Kasus HIV di Mataram: Bukan Karena Warga Lokal, Tapi Pusat Rujukan!

Kota Mataram menjadi sorotan terkait tingginya angka kasus HIV/AIDS. Namun, Dinas Kesehatan (Dinkes) Kota Mataram meluruskan bahwa lonjakan kasus ini bukan semata-mata karena peningkatan infeksi di kalangan warga setempat. Data menunjukkan, sebagian besar kasus justru berasal dari luar Kota Mataram, bahkan luar Nusa Tenggara Barat (NTB).

Terhitung sejak tahun 2001 hingga 2025, Dinkes Mataram mencatat adanya 929 kasus HIV. Rinciannya meliputi 493 kasus HIV positif, 436 kasus AIDS, dan sayangnya, 139 orang meninggal dunia akibat penyakit ini.

Kepala Dinkes Mataram, Emirald Isfihan, menjelaskan bahwa dari 116 kasus yang terdeteksi tahun ini, hanya 42 orang yang merupakan warga Mataram. Sisanya adalah warga dari daerah lain yang datang ke Mataram untuk melakukan skrining.
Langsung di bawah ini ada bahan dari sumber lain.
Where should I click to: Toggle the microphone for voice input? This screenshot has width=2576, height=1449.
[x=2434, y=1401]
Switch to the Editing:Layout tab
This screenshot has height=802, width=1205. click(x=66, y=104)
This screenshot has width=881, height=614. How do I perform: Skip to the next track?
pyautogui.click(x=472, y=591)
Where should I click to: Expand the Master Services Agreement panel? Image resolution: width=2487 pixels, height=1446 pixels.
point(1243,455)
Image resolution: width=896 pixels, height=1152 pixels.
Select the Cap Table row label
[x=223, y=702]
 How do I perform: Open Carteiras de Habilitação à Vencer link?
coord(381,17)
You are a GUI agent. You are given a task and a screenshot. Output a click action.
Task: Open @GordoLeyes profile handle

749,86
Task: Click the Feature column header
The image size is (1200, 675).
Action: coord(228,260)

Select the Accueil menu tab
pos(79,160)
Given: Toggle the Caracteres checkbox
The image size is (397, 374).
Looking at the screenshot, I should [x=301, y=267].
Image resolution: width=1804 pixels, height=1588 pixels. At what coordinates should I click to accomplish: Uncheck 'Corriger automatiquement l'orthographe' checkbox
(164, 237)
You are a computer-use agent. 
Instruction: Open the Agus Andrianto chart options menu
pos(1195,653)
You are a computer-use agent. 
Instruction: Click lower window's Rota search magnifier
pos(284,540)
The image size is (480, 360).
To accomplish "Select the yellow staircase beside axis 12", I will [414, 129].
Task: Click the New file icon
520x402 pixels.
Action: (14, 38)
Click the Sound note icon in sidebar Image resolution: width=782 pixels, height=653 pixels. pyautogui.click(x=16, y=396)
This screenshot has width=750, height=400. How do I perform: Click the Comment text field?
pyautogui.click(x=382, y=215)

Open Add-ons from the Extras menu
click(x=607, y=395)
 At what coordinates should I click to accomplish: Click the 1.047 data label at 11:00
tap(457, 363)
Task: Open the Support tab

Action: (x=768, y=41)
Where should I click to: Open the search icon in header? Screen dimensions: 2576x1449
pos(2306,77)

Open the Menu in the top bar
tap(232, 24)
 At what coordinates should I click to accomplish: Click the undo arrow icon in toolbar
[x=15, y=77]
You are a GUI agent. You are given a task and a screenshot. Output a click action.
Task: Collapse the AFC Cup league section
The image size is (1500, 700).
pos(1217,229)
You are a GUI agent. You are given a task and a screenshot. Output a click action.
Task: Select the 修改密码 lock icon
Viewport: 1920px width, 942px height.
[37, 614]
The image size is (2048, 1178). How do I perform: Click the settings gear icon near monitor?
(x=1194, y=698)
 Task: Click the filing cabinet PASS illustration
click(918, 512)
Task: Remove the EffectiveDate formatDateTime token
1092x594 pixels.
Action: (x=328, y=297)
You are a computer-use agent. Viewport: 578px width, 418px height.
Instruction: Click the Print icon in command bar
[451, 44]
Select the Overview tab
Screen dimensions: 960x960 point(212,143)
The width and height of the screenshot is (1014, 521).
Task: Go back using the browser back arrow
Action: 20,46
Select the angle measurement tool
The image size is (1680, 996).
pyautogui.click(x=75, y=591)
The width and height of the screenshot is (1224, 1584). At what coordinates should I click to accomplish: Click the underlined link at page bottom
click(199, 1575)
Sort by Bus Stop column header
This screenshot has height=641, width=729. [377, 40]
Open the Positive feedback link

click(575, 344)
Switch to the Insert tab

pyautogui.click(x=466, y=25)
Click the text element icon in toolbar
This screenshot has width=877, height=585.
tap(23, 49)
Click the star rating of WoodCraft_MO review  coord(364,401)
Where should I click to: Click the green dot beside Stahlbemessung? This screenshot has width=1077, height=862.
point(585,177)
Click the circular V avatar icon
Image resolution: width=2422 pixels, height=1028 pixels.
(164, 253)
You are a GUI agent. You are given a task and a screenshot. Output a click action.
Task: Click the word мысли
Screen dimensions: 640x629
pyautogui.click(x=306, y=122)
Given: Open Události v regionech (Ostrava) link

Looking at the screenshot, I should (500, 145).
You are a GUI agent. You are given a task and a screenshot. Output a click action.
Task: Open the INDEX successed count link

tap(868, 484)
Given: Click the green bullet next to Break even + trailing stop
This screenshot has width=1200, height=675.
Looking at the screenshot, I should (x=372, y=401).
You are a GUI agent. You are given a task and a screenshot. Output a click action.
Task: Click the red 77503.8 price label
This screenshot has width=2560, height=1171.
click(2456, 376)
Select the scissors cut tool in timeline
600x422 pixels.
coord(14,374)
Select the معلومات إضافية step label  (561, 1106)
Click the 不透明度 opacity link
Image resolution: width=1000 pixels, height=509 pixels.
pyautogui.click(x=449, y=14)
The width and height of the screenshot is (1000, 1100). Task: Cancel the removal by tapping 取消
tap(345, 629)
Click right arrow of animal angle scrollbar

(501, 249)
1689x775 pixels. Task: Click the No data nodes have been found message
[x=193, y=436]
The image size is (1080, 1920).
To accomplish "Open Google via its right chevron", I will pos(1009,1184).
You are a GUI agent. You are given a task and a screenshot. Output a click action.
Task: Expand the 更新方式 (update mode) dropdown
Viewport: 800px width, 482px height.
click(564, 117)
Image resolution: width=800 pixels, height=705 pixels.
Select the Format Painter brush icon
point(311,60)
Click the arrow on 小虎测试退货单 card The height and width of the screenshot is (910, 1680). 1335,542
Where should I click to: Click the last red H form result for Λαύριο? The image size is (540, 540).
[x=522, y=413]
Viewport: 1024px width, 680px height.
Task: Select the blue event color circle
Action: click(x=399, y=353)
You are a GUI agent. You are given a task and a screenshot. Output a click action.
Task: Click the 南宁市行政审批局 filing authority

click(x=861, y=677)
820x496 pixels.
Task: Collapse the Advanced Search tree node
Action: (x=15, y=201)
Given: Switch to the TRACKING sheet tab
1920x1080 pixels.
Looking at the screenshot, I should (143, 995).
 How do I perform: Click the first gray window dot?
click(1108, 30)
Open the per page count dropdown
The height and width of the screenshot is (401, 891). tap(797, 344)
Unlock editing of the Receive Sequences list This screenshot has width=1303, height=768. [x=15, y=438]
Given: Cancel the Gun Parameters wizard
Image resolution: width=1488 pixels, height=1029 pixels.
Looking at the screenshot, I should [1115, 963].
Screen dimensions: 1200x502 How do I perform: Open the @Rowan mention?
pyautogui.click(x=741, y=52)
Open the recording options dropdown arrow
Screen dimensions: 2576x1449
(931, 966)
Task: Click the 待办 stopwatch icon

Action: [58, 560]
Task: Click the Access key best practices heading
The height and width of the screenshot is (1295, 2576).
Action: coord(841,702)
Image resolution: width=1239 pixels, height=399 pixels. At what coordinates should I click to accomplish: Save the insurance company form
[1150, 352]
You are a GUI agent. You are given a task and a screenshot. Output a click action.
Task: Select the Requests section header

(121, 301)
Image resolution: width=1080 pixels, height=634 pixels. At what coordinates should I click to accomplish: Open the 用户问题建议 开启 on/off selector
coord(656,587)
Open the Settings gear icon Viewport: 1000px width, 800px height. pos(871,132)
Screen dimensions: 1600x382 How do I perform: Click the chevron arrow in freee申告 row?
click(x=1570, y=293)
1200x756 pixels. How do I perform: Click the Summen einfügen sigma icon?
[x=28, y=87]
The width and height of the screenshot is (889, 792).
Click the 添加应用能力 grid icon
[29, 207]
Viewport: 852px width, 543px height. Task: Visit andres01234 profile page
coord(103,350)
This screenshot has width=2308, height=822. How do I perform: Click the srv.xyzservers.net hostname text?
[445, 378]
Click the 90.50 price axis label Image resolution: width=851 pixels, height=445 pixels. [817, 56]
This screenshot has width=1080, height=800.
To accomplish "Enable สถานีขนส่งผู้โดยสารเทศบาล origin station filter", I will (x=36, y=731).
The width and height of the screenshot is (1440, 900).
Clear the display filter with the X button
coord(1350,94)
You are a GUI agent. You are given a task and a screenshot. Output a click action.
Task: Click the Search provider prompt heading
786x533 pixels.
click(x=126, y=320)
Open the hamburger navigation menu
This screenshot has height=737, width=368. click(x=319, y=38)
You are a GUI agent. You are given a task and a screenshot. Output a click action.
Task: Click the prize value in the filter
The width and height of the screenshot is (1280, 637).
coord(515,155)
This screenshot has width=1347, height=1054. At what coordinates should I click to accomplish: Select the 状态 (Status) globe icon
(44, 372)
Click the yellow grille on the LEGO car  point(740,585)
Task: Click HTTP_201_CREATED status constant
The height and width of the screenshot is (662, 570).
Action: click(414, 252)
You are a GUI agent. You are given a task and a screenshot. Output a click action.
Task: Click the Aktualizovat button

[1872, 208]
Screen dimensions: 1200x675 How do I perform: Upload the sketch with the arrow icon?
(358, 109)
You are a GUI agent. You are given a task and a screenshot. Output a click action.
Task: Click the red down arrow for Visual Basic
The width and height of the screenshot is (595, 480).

"Kota Mataram ini adalah pusat rujukan. Kami memiliki 16 rumah sakit, dan semuanya terlibat aktif dalam upaya skrining HIV/AIDS," ujar Emirald.

Tingginya angka temuan kasus HIV/AIDS di Mataram justru dilihat sebagai indikasi positif. Hal ini menunjukkan bahwa tim medis di Mataram bekerja keras dan proaktif dalam mendeteksi keberadaan virus tersebut.

Dinkes Mataram menerapkan dua pendekatan utama dalam menemukan kasus HIV/AIDS: aktif dan pasif. Pendekatan pasif adalah ketika seseorang datang untuk memeriksakan diri setelah merasakan gejala. Sementara pendekatan aktif dilakukan dengan menjangkau populasi berisiko, seperti di tempat hiburan dan tempat-tempat yang menjadi lokasi aktivitas pekerja seks komersial (PSK). Pemeriksaan juga dilakukan terhadap pengguna narkoba suntik, mengingat adanya korelasi antara penggunaan jarum suntik dan penularan HIV.

Selain itu, Dinkes Mataram melakukan skrining ketat di fasilitas kesehatan yang baru mengajukan perizinan, terutama untuk tenaga kesehatan (nakes). Tujuannya adalah mencegah penularan dari pasien ke nakes, atau sebaliknya. Hingga saat ini, belum ada kasus penularan HIV di kalangan nakes di Mataram.

Emirald menekankan pentingnya skrining HIV/AIDS sedini mungkin. Pasalnya, gejala HIV membutuhkan waktu 5 hingga 10 tahun untuk muncul. Jika HIV positif tidak terdeteksi sejak awal, orang tersebut tidak akan mengetahui statusnya dan tidak mendapatkan pengobatan. Padahal, dengan pengobatan antiretroviral (ARV) yang tersedia saat ini, penularan HIV dapat dicegah.